The records below are split into lines. How many of those lines contain the string "share"? Reply with the number only.

■ Task inputs ■
* * * * * * * * *

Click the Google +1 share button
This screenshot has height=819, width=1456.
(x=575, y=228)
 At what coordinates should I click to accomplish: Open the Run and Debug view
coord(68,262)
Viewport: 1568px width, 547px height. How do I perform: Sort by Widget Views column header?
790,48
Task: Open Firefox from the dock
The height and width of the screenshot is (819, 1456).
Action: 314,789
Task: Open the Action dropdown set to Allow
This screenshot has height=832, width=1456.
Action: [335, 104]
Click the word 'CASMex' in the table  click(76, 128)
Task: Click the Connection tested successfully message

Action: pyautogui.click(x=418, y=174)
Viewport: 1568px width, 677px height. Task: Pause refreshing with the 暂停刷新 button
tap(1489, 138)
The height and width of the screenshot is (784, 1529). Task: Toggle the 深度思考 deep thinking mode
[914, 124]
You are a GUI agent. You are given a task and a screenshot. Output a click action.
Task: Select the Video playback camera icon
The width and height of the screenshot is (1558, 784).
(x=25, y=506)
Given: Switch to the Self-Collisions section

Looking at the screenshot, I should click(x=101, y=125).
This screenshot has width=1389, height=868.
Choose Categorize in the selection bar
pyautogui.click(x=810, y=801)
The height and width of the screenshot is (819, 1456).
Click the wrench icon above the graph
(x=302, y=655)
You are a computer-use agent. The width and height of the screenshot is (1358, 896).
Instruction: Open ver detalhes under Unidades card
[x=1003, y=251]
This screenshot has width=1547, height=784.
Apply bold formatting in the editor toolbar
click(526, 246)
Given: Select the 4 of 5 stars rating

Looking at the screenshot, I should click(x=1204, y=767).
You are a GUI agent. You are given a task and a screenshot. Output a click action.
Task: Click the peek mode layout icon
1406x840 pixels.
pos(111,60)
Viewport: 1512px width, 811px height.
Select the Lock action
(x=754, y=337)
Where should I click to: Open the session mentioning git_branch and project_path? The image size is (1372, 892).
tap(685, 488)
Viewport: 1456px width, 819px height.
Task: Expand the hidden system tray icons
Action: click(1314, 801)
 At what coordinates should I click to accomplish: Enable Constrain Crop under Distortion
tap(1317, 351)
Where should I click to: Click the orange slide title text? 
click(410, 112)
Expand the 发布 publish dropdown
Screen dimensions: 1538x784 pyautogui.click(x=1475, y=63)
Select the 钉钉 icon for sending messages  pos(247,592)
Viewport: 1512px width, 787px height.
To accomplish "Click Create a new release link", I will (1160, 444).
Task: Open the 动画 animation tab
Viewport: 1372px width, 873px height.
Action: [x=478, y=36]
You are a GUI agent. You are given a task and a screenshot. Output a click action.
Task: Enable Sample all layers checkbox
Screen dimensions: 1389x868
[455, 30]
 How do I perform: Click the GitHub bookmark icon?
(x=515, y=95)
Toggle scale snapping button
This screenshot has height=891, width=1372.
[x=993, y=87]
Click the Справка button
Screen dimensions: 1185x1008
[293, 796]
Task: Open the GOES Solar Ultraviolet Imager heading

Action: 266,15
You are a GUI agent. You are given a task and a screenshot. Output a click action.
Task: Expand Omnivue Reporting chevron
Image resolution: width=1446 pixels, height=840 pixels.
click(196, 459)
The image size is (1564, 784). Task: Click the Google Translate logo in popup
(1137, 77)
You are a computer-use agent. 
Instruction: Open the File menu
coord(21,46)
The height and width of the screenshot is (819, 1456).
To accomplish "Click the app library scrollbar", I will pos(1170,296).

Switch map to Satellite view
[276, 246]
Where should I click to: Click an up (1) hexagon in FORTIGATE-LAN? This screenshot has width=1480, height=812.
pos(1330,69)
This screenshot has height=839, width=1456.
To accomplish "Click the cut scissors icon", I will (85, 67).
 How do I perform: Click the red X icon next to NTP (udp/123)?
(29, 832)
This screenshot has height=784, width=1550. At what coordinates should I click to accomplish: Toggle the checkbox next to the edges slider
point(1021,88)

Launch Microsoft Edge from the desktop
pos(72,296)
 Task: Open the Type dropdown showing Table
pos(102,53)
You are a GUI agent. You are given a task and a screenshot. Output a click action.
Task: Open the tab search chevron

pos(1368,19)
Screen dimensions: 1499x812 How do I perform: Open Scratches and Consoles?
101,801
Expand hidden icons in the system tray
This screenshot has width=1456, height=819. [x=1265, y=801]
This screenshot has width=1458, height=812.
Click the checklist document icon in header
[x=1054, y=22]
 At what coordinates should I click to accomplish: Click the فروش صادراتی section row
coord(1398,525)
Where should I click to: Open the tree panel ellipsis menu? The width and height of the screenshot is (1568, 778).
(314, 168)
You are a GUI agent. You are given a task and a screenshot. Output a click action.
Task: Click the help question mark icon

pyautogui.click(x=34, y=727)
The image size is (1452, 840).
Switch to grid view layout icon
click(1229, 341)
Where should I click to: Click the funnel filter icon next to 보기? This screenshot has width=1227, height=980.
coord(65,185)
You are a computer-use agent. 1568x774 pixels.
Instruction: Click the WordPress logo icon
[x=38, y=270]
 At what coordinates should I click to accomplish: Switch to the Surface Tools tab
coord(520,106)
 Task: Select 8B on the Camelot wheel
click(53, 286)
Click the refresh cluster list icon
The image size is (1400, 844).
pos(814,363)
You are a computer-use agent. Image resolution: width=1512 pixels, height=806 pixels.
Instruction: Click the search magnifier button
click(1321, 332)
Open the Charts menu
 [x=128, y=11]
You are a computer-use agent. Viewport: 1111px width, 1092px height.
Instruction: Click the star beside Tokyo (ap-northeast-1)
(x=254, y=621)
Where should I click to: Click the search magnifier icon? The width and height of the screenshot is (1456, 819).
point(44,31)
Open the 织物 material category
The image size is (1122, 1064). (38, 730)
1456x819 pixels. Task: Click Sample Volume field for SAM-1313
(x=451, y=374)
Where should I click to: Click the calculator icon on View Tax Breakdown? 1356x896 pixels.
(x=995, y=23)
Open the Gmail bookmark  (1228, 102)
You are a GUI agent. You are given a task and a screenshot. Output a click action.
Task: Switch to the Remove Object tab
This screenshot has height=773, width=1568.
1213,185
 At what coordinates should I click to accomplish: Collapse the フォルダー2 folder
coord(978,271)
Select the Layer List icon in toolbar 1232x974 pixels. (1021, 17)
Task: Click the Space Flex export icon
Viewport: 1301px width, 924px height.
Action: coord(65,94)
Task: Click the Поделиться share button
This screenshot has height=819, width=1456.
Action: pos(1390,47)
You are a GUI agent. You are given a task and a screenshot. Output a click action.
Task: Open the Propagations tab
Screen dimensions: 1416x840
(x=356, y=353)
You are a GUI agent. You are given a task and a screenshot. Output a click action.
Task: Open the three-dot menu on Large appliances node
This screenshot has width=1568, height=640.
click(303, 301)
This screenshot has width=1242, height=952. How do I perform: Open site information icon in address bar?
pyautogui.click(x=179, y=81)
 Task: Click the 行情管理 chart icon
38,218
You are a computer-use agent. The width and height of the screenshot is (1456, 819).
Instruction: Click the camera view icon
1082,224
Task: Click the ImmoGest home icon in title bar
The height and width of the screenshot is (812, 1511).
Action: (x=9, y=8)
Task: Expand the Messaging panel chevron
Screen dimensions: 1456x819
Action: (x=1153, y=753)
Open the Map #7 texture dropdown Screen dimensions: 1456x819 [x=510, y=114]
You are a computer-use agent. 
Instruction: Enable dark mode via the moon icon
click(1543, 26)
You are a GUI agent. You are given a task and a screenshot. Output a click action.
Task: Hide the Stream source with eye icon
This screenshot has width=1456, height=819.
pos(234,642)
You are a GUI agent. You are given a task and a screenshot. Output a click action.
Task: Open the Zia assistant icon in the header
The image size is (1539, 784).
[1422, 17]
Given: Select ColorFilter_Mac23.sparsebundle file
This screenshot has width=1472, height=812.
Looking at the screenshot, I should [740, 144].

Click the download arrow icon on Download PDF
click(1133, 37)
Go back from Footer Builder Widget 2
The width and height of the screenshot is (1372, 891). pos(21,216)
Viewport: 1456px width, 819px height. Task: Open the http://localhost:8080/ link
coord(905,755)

* * * * * * * * *

■ Your response ■
2